DOKUMEN SUMBER:
Sabtu, 28 Oktober 2017

Hadis Maudlu'


PENDAHULUAN
Salah satu isu yang yang tidak pernah selesai dibahas adalah tentang pemalsuan hadits yang dilakukan oleh beberapa orang. Di dunia ini, tidak ada seorangpun yang membuat-buat hadits dusta kecuali akan terkuak kepalsuannya. Meskipun begitu, adanya hadits maudhu’sangat membahayakan bagi umat Islam, apalagi orang awam yang tidak mengetahui seluk beluk hadits.
Hadits merupakan sumber ajaran kedua setelah Al-Quran yang keberadaannya sebagai tafsir Al-Quran bersifat mujmal, sangat penting untuk memberikan informasi, petunjuk maupun pengetahuan-pengetahuan lain yang membutuhkan keterangan jelas. Sabda-sabda Rasulullah SAW inilah yang menuntun kita ke arah yang benar, di ridloi-Nya dan mengajarkan kepada kita bagaimana ibadah yang baik dan benar.
Namun, sedikit sekali orang yang menyadari bahwa seiring dengan berkembangnya zaman, ada beberapa orang licik yang mempunyai maksud tertentu untuk merubah redaksi suatu hadits. Baik dari segi rawi maupun matannya. Meskipun para ulama telah berusaha melawannya, namun tak dapat dipungkiri bahwa hadits-hadits tersebut masih dapat ditemui hingga sekarang. Sebagai umat Islam kita juga mempunyai andil yang besar dalam pencegahan menyebarnya hadits palsu tersebut juga adanya pengkajian tentang hadits maudhu’ atau lebih dikenal dengan istilah pemalsuan hadits
1
PEMBAHASAN
2.1  Pengertian Hadits Palsu
Dalam bahasa Arab, hadits palsu disebut al-Hadis al-Maudhu’ (الحديث الموضوع). Hadits secara bahasa berarti الجديد, yaitu sesuatu yang baru. Selain itu hadits pun berarti (الخبر ) berita. Yaitu sesuatu yang diberitakan, diperbincangkan, dan dipindahkan  dari seseorang kepada orang yang lain.
Al-maudhu’ dari kata al-wadh’ (الوضع), yang berarti meletakkan, menjatuhkan, memalsukan dan menempelkan/menisbatkan.
            Adapun pengertian hadits maudhu’ (hadits palsu) secara istilah ialah:
ما نسب الى رسول الله صلى الله عليه و السلام إختلافا و كذبا ممّا لم يقله أويقره
Apa-apa yang disandarkan kepada Rasulullah secara dibuat-buat dan dusta, padahal beliau tidak mengatakan dan memperbuatnya.

DATA:

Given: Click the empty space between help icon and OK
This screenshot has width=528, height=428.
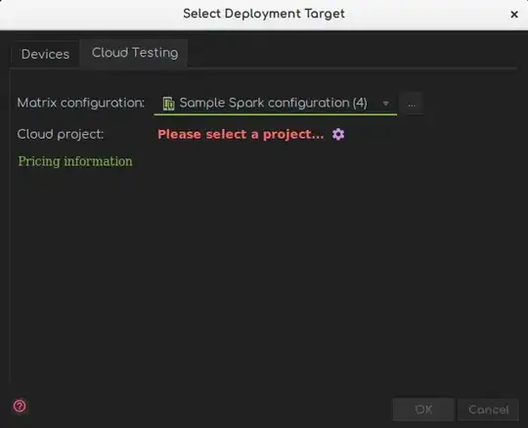Looking at the screenshot, I should point(209,407).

TUGAS:
**A.** Menurut teks tentang hadits maudhu', apa sebutan hadits palsu dalam bahasa Arab?
**B.** Tuliskan kembali dari teks tentang hadits maudhu' seluruh bagian mulai dari "Sabtu, 28 Oktober" sampai ke "baik dan benar.".
**C.** Ringkaslah paragraf teks tentang hadits maudhu' yang diawali "Hadits merupakan sumber ajaran kedua" tanpa menghilangkan fakta pokoknya.

HASIL LATIHAN:
**A.** al-Hadis al-Maudhu’ (الحديث الموضوع)

**B.**
Sabtu, 28 Oktober 2017

Hadis Maudlu'


PENDAHULUAN
Salah satu isu yang yang tidak pernah selesai dibahas adalah tentang pemalsuan hadits yang dilakukan oleh beberapa orang. Di dunia ini, tidak ada seorangpun yang membuat-buat hadits dusta kecuali akan terkuak kepalsuannya. Meskipun begitu, adanya hadits maudhu’sangat membahayakan bagi umat Islam, apalagi orang awam yang tidak mengetahui seluk beluk hadits.
Hadits merupakan sumber ajaran kedua setelah Al-Quran yang keberadaannya sebagai tafsir Al-Quran bersifat mujmal, sangat penting untuk memberikan informasi, petunjuk maupun pengetahuan-pengetahuan lain yang membutuhkan keterangan jelas. Sabda-sabda Rasulullah SAW inilah yang menuntun kita ke arah yang benar, di ridloi-Nya dan mengajarkan kepada kita bagaimana ibadah yang baik dan benar.

**C.** Hadits adalah sumber ajaran kedua setelah Al-Quran dan berperan sebagai tafsir Al-Quran. Hadits penting untuk memberikan informasi, petunjuk, dan pengetahuan lain yang membutuhkan keterangan jelas. Sabda-sabda Rasulullah SAW menuntun ke arah yang benar dan diridai-Nya serta mengajarkan ibadah yang baik dan benar.